Tim Lang Professor of Food Policy at Thames Valley University
I am a fortunate man. At home in London, we bike or bus a mile to a good little market with specialist food shops alongside.
For quick supplies, there's the cornershop or an excellent Spar. At my ancient mother's house in rural Northamptonshire, our choice is the baker and Londis 300m one way and a great grocer the other.
But local food shopping continues to haemorrhage when it could be growing. Retailing falls between too many ministries. It needs a champion. Where is the French or German style support for the local food economy? Why the US style love affair with giant tin sheds?

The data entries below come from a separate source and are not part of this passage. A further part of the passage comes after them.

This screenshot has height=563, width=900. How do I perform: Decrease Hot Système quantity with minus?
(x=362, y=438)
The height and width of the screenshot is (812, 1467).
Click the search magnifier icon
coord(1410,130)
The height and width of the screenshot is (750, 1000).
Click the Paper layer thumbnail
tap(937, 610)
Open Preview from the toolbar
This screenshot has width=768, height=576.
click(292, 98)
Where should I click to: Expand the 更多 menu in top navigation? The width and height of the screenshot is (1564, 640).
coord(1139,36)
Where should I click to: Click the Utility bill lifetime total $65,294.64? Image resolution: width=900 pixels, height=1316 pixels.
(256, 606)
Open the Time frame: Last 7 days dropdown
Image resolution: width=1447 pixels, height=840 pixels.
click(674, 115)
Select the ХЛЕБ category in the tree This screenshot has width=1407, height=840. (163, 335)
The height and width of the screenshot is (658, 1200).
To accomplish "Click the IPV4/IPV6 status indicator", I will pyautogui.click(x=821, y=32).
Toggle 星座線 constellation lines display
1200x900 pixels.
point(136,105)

Farmers are up against the wall, yet UK policy pursues globofood for megamarkets, not local food from local shops. It dreams of crushing the small European producers so North European grain barons can compete with US agribusiness. The prize? Feed pigs for China's rising meat aspirations. China has population and land pressure. Great news for agribusiness but hardly a local food retail policy.
The Competition Commission is investigating supermarket concentration. Unless it confronts the use of contracts and specifications to control supply chains, and unless it concludes that what matters is the degree of local monopoly (say within two to five miles), the report will be academic.
Sustain, the food and farming alliance, has launched a report on community mapping'. People are asked what they want for their area. This is not some token focus group or a distracted person with five questions on a clipboard, but a months-long development process producing a real local vision.
The message on local shops is consistent. They need action.
Unless government seriously tackles a proper level of local food retailing, neighbourhood renewal and food poverty, care in the community, and encouraging people to walk or bike not use cars to shop, rebuilding civic life will all be hot air.